Once I have decided when I will begin and how long my retreat will last (it could be hours, days or weeks), I prepare by considering what I expect from retreating ahead of time. Much like I would pack my bag for a get away, I gather all I need for my retreat beforehand. This might include deciding on some reading material, creating a relaxing playlist, planning what nature walks I want to do, booking a massage or preparing meals so I don’t have to think about cooking.
For me, learning to retreat without leaving home has helped me to consistently show up and fulfil commitments. I do this by using free-time in a way that is intentionally geared towards soul health. I also shuffle my work and responsibilities into three working days, leaving two days (in school hours) to retreat from time to time. I could not do this every week, nor is there a need to as retreating every six to eight weeks works for me.
Essentially a soul retreat is about following the soul and giving it what it needs. Your soul retreat will be as unique as you are. For me, a soul retreat involves deep thinking, journaling, reading, napping, being exposed to beauty and creativity, walks by the water, and time spent in stillness. You can include whatever makes you feel alive; from base jumping to baking, it’s up to you. However, it’s important to remember that a soul retreat isn’t just about having a good time; it’s about affirming positive thought, processing painful emotion, and allowing yourself space to dream a little.
Normally I do not feel the benefits of retreating straight away, in fact, retreating can feel exhaustingly wasteful. However, about 5 days after I’ve retreated, I experience an increase in focus and creative energy.
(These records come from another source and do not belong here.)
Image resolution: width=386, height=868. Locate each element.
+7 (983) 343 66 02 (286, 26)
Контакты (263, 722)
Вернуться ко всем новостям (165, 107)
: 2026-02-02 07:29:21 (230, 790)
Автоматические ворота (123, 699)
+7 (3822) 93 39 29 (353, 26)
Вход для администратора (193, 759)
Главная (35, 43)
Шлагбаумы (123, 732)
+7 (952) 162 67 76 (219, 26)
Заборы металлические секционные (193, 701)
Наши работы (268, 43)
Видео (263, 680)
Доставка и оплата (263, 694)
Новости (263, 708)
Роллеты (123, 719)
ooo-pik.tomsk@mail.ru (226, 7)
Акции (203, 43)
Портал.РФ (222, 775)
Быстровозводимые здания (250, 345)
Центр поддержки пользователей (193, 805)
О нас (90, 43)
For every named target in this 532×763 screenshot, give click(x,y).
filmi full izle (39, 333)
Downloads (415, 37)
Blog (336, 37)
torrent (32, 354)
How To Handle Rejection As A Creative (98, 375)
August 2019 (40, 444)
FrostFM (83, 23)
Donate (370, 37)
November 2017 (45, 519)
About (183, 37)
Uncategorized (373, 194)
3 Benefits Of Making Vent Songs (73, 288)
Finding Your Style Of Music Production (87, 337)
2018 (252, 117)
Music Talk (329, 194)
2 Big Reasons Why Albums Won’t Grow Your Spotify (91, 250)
This I’m sure, will be different for you, as we all seem to respond to rest and refuel differently.
The purpose of a soul retreat is to nourish the soul. This is important because neglect at a soul level affects not only our health but also our relationships, our overall well being and outlook on life. If you are weary, lack creative clout, feel jaded, or overwhelmed by a never ending cycle of busyness, a soul retreat may be what you need. There are curiosities to chase, dreams to journal, healing to heed, hope to surrender to, if only you’d stop for a moment to mine the soul.